◆ Data supplied ◆

┄┄┄┄┄┄┄┄┄┄┄┄┄┄┄┄┄┄┄┄

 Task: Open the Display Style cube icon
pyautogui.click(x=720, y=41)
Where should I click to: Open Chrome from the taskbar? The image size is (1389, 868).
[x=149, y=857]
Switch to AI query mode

┄┄┄┄┄┄┄┄┄┄┄┄┄┄┄┄┄┄┄┄

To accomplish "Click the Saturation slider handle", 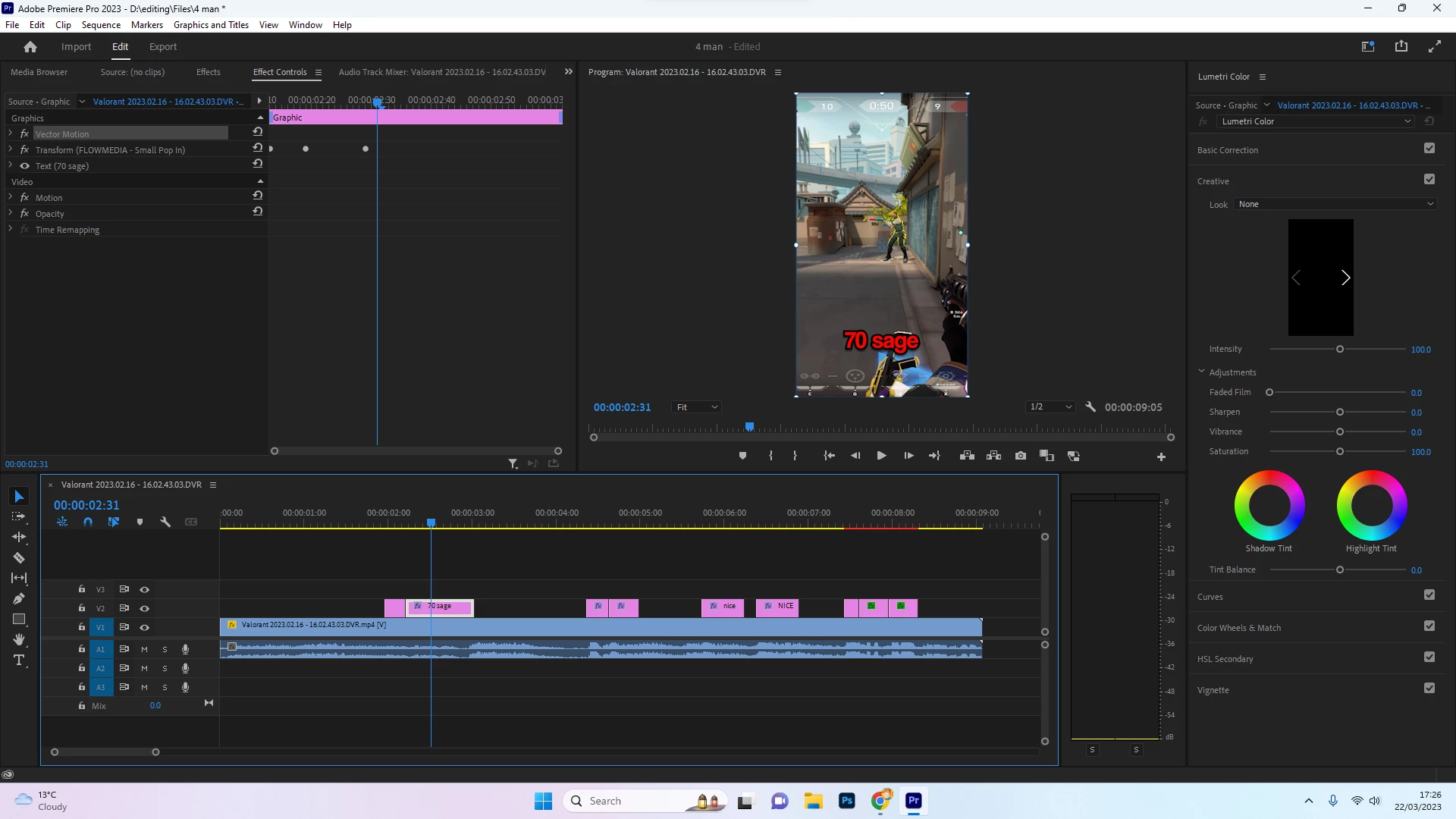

┄┄┄┄┄┄┄┄┄┄┄┄┄┄┄┄┄┄┄┄

◆ Aim of the task ◆
Copy the lines of the data above exactly as written, beginning with the line containing "Task: Open the Display Style cube icon" and ending with the line containing "Switch to AI query mode", and leave out all other lines.

◆ Your response ◆
 Task: Open the Display Style cube icon
pyautogui.click(x=720, y=41)
Where should I click to: Open Chrome from the taskbar? The image size is (1389, 868).
[x=149, y=857]
Switch to AI query mode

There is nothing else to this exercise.